Numerical Example: Friendswood Crosswell Traveltime Tomography

The traveltime tomography method is now tested on the Friendswood crosswell data set collected by Exxon (Chen et al., 1990) near Friendswood, Texas.

The crosswell experiment geometry (see Figure 10) consists of two boreholes 600 feet apart that extend from the surface to a depth of 1000 feet. There are 96 sources in the cased source well and 98 receivers in the cased receiver well, with source and receiver intervals of approximately 10 feet. However, problems with near-surface velocity anomalies required the elimination of a few near-surface sources and receivers so that only traveltime data from 93 receivers and 97 sources were used for the tomographic reconstructions. The source consisted of a few grams of dynamite at each shot location and the receivers consisted of a string of pressure sensitive hydrophones.

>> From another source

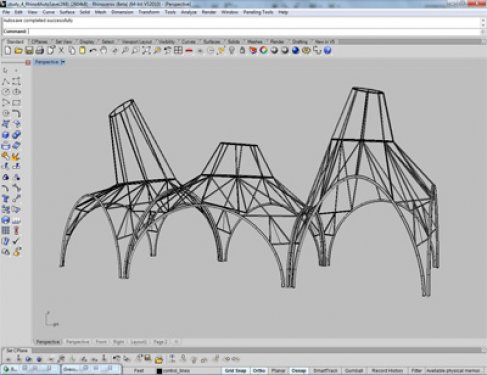This screenshot has height=375, width=487.
Task: Toggle Ortho mode in the status bar
Action: (259, 371)
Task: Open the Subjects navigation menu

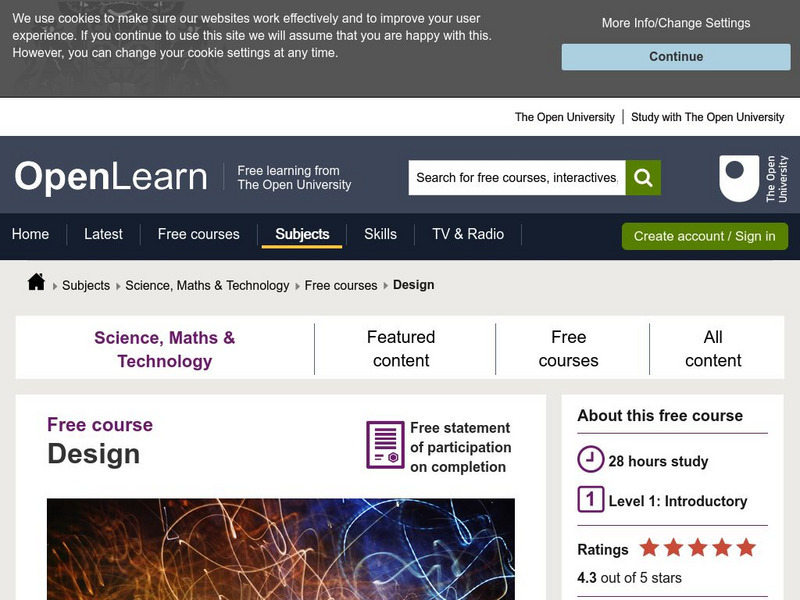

Figure 10 depicts a typical shot gather from the field records having first arrivals with a high signal/noise ratio. Traveltime picking of the 97 shot gathers yielded about 93x97=9021 first-arrival traveltimes.

 

Figure 2.10: (Top) Friendswood crosswell geometry and (Bottom) A shot gather from the Friendswood field experiment after bandpass filtering. Depth is along the horizontal axis and goes from 0 feet to 1000 feet on the right. The upgoing reflections are denoted by B, C, D, and E, and G denotes the direct arrivals recorded across from the shot.

Figure 11 depicts the result of applying the traveltime tomography algorithms to the Friendswood data. The tomogram also contain layer boundaries that are consistent with those shown in the surface reflection record denoted by the traces overlain on the tomogram.

 

Figure 2.11: Velocity tomogram on left and reflection image obtained from CDP data on right (from Chen et al., 1990).